Insulin does not disrupt actin microfilaments, microtubules, and in vitro aortic endothelial wound repair.

Abstract

In the face of small denuding injuries, the endothelium undergoes a process of rapid repair involving actin microfilaments, microtubules, and centrosomes to reestablish an intact monolayer. Failure to maintain an intact endothelial monolayer is an important factor in the pathogenesis of the atherosclerotic plaque. It was hypothesized that increased susceptibility to atherosclerosis in diabetes mellitus may be, in part, due to delayed reendothelialization following endothelial injury.

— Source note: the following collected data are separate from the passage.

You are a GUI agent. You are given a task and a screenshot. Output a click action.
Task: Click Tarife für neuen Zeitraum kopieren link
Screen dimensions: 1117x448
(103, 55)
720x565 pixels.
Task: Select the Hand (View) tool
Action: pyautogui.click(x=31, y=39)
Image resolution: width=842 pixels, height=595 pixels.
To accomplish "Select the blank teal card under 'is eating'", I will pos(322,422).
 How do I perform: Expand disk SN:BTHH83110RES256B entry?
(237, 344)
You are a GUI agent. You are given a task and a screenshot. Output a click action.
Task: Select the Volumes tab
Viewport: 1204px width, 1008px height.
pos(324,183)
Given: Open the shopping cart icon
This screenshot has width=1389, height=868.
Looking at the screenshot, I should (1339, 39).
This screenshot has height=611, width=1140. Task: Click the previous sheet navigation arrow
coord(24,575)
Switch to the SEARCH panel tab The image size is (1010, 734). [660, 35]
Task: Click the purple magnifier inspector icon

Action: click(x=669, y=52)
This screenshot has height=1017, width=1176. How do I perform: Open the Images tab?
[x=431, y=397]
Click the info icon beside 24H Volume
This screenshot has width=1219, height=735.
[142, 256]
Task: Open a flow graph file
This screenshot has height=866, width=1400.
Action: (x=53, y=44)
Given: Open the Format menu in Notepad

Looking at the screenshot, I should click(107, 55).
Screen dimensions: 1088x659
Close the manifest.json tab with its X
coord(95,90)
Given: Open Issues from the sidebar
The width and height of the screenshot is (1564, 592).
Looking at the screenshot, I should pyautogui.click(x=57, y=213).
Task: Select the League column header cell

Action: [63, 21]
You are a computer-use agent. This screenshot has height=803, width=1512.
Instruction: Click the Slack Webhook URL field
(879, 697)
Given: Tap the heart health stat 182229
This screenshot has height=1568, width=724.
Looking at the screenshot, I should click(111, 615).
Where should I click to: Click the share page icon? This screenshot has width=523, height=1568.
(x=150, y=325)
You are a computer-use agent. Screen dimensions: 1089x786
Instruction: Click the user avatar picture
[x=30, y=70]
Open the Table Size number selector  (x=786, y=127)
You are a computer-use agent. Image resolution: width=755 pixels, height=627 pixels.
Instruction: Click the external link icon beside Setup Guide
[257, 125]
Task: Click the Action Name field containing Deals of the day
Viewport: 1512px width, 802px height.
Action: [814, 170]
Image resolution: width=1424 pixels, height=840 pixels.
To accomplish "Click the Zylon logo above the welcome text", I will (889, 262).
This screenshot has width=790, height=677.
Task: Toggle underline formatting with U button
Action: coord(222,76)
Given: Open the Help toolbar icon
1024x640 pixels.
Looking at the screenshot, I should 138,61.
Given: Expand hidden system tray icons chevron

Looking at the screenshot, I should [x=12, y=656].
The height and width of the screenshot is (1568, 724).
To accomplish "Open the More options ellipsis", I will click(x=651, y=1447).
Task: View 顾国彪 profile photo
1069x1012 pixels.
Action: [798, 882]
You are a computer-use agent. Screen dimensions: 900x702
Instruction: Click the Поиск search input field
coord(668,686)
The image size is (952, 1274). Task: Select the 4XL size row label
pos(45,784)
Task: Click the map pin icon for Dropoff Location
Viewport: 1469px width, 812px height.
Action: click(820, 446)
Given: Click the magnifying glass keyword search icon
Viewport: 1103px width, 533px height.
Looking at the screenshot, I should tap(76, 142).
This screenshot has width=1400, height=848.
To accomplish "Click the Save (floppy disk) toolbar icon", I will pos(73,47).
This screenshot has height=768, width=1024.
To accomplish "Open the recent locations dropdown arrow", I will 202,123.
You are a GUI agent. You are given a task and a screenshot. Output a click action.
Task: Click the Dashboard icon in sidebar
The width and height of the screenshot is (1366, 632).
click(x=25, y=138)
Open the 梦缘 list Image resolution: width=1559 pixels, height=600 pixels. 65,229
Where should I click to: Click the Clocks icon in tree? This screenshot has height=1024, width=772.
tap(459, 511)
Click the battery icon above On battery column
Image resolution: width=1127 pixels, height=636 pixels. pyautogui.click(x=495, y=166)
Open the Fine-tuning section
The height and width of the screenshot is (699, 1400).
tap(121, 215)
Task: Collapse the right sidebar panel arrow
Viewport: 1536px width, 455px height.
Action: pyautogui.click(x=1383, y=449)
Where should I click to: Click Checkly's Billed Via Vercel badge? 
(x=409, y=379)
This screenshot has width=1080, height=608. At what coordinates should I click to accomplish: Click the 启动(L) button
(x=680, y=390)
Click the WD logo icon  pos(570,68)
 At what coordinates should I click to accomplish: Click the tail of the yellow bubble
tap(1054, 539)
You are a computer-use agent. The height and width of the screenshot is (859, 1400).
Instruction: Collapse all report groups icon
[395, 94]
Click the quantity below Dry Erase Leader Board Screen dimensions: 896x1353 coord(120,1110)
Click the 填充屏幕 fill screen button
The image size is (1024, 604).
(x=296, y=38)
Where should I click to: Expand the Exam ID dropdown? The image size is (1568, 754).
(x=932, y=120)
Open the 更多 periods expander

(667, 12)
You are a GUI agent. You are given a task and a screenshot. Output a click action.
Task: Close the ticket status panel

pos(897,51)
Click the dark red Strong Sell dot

To test this, the effects of high insulin concentrations on the reendothelialization of small wounds were examined using an in vitro porcine aortic endothelial cell wound model. Elevated concentrations of insulin did not disrupt the confluent endothelial monolayer or alter endothelial cell shape. Insulin also did not induce detectable alterations in the distribution of microtubules and microfilaments in the confluent monolayer. High insulin did not reduce the extent of reendothelialization of a linear wound made in the confluent monolayer. Centrosomal reorientation was similar to that of control wounded cultures as was the reorganization of the microfilaments and microtubules. The data suggest that the atherogenic effects of hyperinsulinemia are not due to disruption of endothelial repair.